Materials and Methods

This is a prospective observational study that was conducted among adults’ Muslim type 2 diabetic patients, with no chronic diseases e.g.: renal, liver, or thyroid disease, non-pregnant, nonlactating and not receiving contraceptives women, following the dietetics clinics at Al Khor hospital - Hamad Medical Corporation - Qatar during holly Ramadan from May 2019 to June 2019. Of the total 95 eligible participants, 92 (96.7%) agreed and gave their consent to take part in this study. Ethical Committee and IRB from Medical Research Center (MRC) in Hamad Medical Corporation (protocol No.MRC-01-18-083) were obtained before commencing data collection. Three female participants were excluded because they got pregnant during the study. The confidence level of 95% and power of 80% were considered in the sample size calculation.

Data collection methods

Each participant was interviewed, and anthropometric measurements were performed by the clinical dietitians to collect the data by using a structured questionnaire including sociodemographic data such as age, sex, nationality, marital status, education level, occupation, and medical history. Anthropometric measurements: height, weight, BMI, waist circumference, hip circumference, waist-hip ratio (WHR), and waist-height ratio (WHtR). Biochemical investigations: blood glucose, Glycated Hemoglobin (HbA1c), Low-Density and High-Density Lipoprote (LDL & HDL), total cholesterol, triglyceride, urea, creatinine, albumin, …etc.
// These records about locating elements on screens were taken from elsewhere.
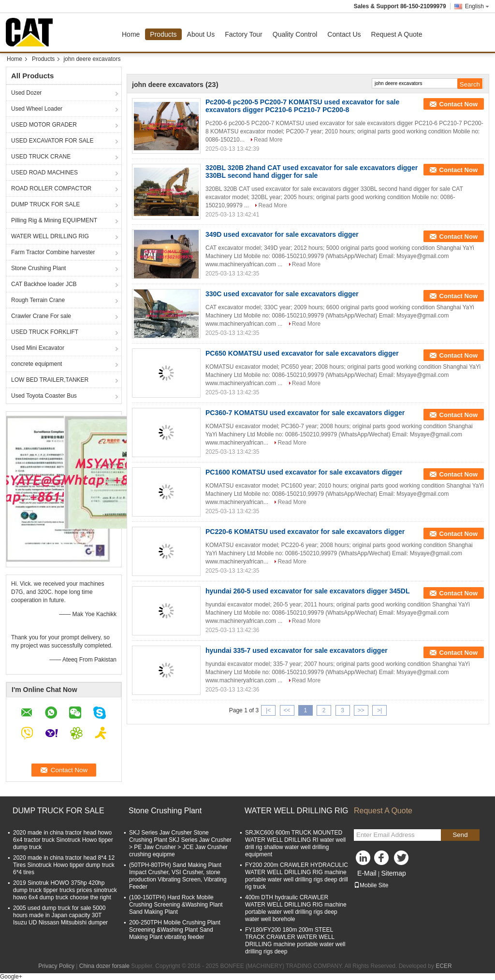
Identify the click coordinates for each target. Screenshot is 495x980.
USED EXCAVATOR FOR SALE (52, 141)
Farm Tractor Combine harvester (53, 252)
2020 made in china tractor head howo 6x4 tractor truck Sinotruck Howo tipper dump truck (63, 840)
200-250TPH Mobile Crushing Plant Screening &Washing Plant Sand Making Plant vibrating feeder (175, 930)
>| (379, 710)
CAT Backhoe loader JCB (44, 284)
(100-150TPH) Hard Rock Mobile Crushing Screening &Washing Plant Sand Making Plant (176, 905)
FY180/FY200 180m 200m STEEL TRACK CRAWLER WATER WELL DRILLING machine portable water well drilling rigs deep (295, 940)
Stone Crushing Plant (38, 268)
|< (268, 710)
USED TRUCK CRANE (41, 157)
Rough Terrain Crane (38, 300)
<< (287, 710)
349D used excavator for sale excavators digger (282, 234)
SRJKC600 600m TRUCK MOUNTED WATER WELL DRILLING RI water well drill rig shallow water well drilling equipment (295, 843)
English (477, 6)
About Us (201, 34)
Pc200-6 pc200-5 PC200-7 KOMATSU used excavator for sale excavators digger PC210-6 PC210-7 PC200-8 (302, 106)
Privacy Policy (56, 966)
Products (163, 34)
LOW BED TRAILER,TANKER (50, 380)
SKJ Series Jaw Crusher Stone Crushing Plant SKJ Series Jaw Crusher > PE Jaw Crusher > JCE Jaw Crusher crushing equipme (180, 843)
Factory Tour (244, 34)
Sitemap (393, 873)
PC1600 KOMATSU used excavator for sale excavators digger (304, 472)
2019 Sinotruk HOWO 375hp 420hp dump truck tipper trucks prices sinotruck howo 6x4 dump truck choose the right (65, 890)
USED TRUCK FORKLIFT (44, 332)
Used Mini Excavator (38, 348)
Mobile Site (371, 885)
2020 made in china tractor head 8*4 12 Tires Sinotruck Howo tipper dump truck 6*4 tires (64, 865)
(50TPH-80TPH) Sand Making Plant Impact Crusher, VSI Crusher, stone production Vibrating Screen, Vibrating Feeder (178, 876)
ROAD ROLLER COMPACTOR (51, 188)
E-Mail (367, 873)
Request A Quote (397, 34)
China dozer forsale (104, 966)
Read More (268, 140)
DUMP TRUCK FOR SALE (45, 204)
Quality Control (295, 34)
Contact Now (458, 104)
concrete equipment (36, 364)
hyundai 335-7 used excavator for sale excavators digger (296, 650)
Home (131, 34)
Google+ (11, 977)
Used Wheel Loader (37, 109)
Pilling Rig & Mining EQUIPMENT (54, 220)
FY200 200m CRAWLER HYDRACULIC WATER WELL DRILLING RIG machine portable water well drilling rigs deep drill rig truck (296, 876)
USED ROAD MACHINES (44, 173)
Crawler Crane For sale (41, 316)
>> (361, 710)
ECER (443, 966)
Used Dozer (26, 93)
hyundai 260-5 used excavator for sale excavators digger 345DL (307, 591)
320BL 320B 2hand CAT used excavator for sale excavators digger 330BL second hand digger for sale (311, 172)
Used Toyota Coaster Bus (44, 396)
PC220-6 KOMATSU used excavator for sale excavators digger (305, 532)
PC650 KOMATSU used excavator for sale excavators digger (302, 353)
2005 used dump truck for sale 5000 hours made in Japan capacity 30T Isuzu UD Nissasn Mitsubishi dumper (60, 915)
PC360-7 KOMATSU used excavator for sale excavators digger (305, 413)
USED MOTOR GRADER (44, 125)
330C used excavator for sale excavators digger (282, 294)
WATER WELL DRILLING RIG (50, 236)
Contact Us (344, 34)
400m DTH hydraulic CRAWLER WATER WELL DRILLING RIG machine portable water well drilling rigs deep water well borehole (296, 908)
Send (460, 835)
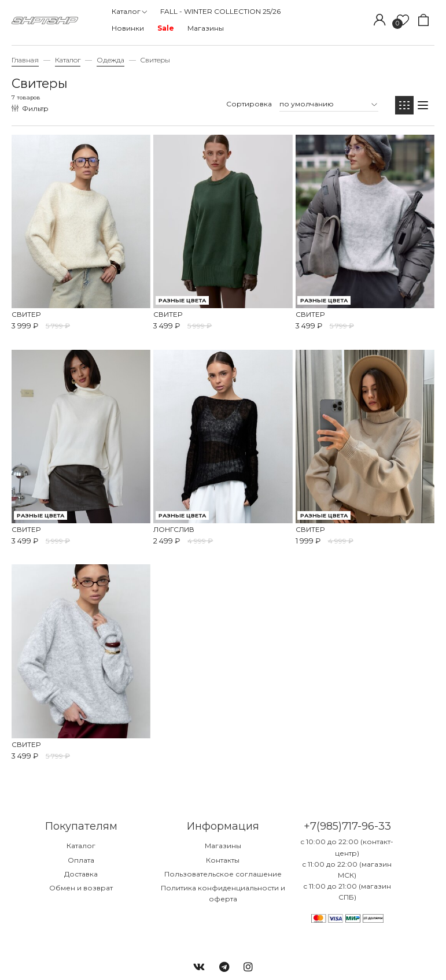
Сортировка (249, 103)
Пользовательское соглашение (223, 874)
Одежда (110, 60)
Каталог (68, 60)
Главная (25, 60)
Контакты (223, 860)
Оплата (81, 860)
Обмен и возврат (81, 887)
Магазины (223, 845)
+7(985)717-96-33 (347, 826)
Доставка (81, 874)
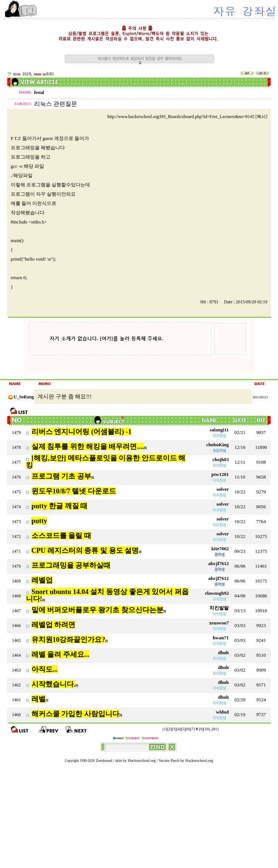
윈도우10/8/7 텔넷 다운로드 (74, 491)
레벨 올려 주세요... (60, 654)
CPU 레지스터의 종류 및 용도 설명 (85, 550)
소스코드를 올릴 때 (61, 535)
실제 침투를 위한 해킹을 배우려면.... (87, 446)
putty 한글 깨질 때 (60, 506)
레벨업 (42, 580)
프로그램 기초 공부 (61, 476)
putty (39, 521)
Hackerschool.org (142, 760)
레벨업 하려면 (53, 624)
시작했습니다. (53, 684)
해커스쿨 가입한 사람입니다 (75, 714)
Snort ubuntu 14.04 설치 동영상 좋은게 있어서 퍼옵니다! (107, 595)
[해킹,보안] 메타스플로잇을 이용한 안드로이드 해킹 (106, 461)
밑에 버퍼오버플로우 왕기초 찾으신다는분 (97, 610)
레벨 (39, 699)
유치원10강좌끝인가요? (68, 639)
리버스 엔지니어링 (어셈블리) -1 (82, 431)
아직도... (44, 669)
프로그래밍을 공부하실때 (71, 565)
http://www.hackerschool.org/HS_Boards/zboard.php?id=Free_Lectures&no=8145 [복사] (187, 117)
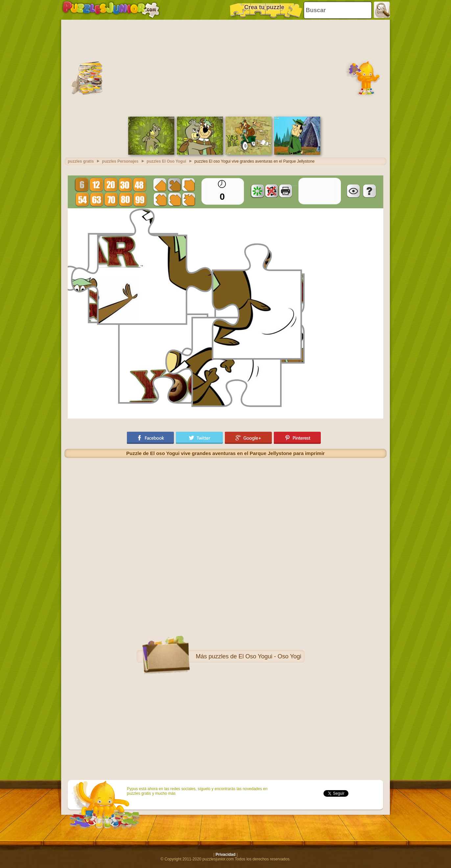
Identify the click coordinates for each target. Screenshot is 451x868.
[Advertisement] (226, 67)
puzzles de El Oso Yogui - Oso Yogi (254, 656)
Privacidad (226, 855)
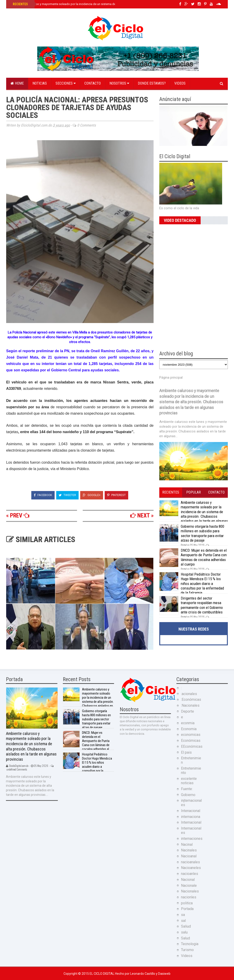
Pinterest (116, 495)
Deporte (188, 711)
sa (183, 915)
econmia (188, 723)
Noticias (40, 83)
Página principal (171, 377)
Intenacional (191, 811)
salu (184, 932)
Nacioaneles (191, 868)
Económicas (191, 740)
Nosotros (119, 83)
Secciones (66, 83)
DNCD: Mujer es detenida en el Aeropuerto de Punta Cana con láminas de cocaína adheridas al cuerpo (204, 557)
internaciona (191, 816)
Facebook (43, 495)
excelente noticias (189, 781)
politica (187, 903)
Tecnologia (189, 944)
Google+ (91, 495)
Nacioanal (189, 856)
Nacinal (187, 844)
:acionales (189, 694)
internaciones (192, 838)
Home (17, 83)
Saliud (186, 926)
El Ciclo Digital (102, 974)
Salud (185, 938)
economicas (191, 735)
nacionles (189, 897)
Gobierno (188, 795)
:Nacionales (190, 705)
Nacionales (190, 891)
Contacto (92, 83)
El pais (186, 752)
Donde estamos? (152, 83)
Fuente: (187, 789)
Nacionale (189, 885)
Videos (180, 83)
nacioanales (191, 862)
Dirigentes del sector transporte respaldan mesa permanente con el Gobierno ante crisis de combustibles (202, 605)
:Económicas (191, 699)
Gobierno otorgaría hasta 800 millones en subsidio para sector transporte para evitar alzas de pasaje (202, 533)
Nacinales (189, 850)
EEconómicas (192, 746)
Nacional (188, 880)
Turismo (187, 950)
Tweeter (67, 495)
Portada (187, 908)
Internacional (191, 822)
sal (183, 921)
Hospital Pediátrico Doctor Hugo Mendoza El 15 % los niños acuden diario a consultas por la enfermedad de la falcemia (202, 584)
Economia (189, 729)
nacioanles (189, 873)
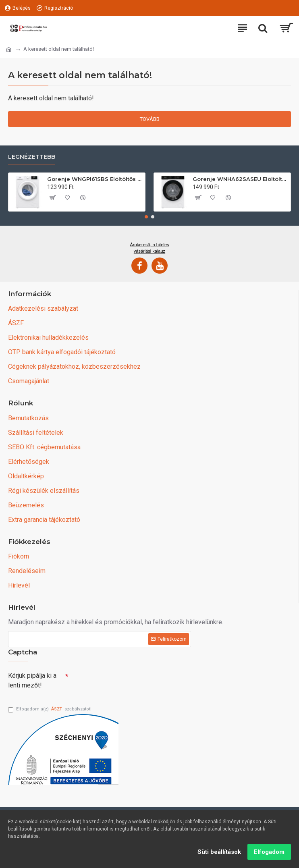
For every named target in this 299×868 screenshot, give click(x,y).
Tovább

Anthropometric measurements

By using an electronic height scale (SECA, Germany) height was measured in centimeters with bare feet and with normal straight posture during standing. weighing scale (SECA), was used to measure weight in kilograms, (BMI) was calculated as the ratio of weight (kg) to the square of height (m). Overweight and obesity were considered when BMI is greater than 25kg/m2 and less than 30kg/m2 and greater than 30kg/m2 [19-21]. The standard method as midway between the lower rib margin and the iliac crest is used to assess Waist Circumference (WC). Medical body composition Analyzer Seca mBCA514 (Germany) was used to determine. Body composition based on actual measurements including Fat Mass (FM), Muscle Mass (MM), Fat-Free Mass (FFM), and Total Body Water (TBW), at least 2 hours fasting, and no exercise for 12 hours prior to the test each time was required.

Laboratory measurements

A blood sample of 10ml was collected through venipuncture from each participant during fasting into vacutainer tubes containing EDTA. The samples were kept at room temperature and transported within 2 hours to a central certified laboratory at AL-Khor General Hospital, HMC Doha Qatar. Blood glucose and lipid profile were measured by an autoanalyzer (Hitachi 747 autoanalyzer, Japan). Glycosylated Hemoglobin (HbA1c) was analyzed using a high-performance liquid chromatography method [22]. Plasma creatinine was analyzed using (kinetic colorimetric Jaffes method and enzymatic colorimetric method), Urea using (kinetic colorimetric assay), these tests were performed in a Roche COBAS 6000 analyzer [23], all the above-mentioned data were conducted over three stages of the study: the first stage Before Ramadan (BR), data had been collected 1‐7 days prior to Ramadan; the second stage During Ramadan (DR) was conducted 14 days prior to the end of Ramadan and the third stage After Ramadan (AR) was done two weeks following the end of Ramadan. all data and questionnaires were coded accordingly. Finally, according to the purpose of the study, participants’ anthropometry data, Biochemical Parameters, etc.

Dietary intake

24-hour recall was used to assess Nutrient intake in the three stages of the study one week prior to the study (Before - Ramadan), after two weeks of fasting (During - Ramadan) and two weeks later (after - Ramadan). Household measurements (slice, plates, glass, spoons, cups, etc.) and food models were used to estimate the correct quantities of each food item consumed. My Net Diary 2019 was used for nutrient analysis revised by a clinical dietitian.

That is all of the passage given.